Somadas todas essas imagens do “Raio-X”, fica evidente que o país está gravemente enfermo; dilacerado por distúrbios demasiadamente morbosos e tumorações de alcance metastático, a ameaçar, diuturnamente, a sobrevivência do tecido social, e cuja sintomatologia só faz reverberar o célebre diagnóstico de Ayn Rand (romancista e filósofa russa/judia, naturalizada americana), quem, justo há cem anos, já preconizava, em tintas sombrias, a seguinte prognose:
“Quando você percebe que, para produzir, é necessário obter autorização de quem não produz nada; quando você comprova que o dinheiro flui para quem negocia não com bens, mas com favores; quando você constata que muitos ficam ricos pelo suborno e pela influência, mais que pelo trabalho, e que as leis não nos protegem deles, mas, pelo contrário, são eles que estão protegidos de você; quando [por fim] você conclui que a corrupção é recompensada e a honestidade se converte em auto sacrifício, então, pode-se afirmar, sem temor de errar, que tal sociedade está [de fato] condenada”.

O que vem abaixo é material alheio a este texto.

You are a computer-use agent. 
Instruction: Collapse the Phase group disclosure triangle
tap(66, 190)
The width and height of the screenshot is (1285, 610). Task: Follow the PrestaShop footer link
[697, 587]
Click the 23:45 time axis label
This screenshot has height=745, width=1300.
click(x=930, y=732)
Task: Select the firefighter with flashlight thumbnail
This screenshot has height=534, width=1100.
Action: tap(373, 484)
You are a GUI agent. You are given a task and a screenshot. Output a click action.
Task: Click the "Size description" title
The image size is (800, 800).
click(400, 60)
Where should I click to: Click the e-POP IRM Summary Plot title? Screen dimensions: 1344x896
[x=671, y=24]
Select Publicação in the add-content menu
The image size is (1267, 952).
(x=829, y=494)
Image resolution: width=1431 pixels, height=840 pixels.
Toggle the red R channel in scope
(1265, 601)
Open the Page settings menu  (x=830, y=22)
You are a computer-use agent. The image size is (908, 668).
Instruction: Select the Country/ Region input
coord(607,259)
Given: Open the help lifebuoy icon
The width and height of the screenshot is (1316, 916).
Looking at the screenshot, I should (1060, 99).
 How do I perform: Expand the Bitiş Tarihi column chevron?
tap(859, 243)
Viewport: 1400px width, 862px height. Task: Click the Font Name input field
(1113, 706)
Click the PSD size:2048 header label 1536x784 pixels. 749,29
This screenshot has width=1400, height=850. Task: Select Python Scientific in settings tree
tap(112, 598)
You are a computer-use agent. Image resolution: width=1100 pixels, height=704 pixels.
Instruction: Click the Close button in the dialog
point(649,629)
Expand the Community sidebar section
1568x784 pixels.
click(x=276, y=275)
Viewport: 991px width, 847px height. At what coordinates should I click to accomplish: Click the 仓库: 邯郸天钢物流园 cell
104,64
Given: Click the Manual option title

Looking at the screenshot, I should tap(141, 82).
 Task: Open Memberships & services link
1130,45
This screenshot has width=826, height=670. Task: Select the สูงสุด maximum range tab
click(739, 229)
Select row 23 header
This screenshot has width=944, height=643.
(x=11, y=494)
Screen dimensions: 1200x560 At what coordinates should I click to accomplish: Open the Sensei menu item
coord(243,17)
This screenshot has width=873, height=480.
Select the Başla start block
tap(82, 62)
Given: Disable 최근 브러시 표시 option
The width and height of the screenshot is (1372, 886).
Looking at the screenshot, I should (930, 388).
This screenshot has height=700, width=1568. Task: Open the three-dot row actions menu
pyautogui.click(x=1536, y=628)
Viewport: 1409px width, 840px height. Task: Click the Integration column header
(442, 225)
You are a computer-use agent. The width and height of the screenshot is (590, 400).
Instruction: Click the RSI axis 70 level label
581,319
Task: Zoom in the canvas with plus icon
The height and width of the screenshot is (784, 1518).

Decerto, são tempos difíceis e tenebrosos; de insídias e calúnias; de ódio disseminado e de monólogos; em que a racionalidade e o bom senso parecem ter se esvanecido do temerário receituário de momento, seguramente discrepante dos protocolos mais avançados e recomendáveis de tratamento para esse tipo de septicemia incivilizada.
O que conseguiu a “Nova República”, pelo visto, depois de todo o esforço histórico pelas “diretas já”, nada mais foi que a exacerbação dos equivalentes patógenos que sempre permearam a tradicional relação entre Estado e sociedade no Brasil: corrupção, oportunismo, corporativismo, hipocrisia – e demais “infecções virais”. Invariavelmente, as mesmas patologias responsáveis, em última instância, pela condenação do país à “UTI civilizatória”, onde sobrevive como semi-povo, como sub-nação, entubado por respiradores mecânicos fornecidos por “salvadores da pátria” (não importa se de “esquerda” ou de “direita”), enquanto aguarda – sob coma induzido da demagogia e do “(ir)realismo mágico” – por uma “alta” que nunca chega.

Sim, este é, infelizmente, o cruel diagnóstico que emerge do mapeamento radiográfico do país, em toda a sua profundidade e abrangência. Um quadro de enfermidade crônica – e mórbida (!) –, à espera de uma urgente e eficaz terapêutica – sem o descarte da opção cirúrgica mais radical (enquanto há tempo), mesmo que por via dolorosa e sem anestesia.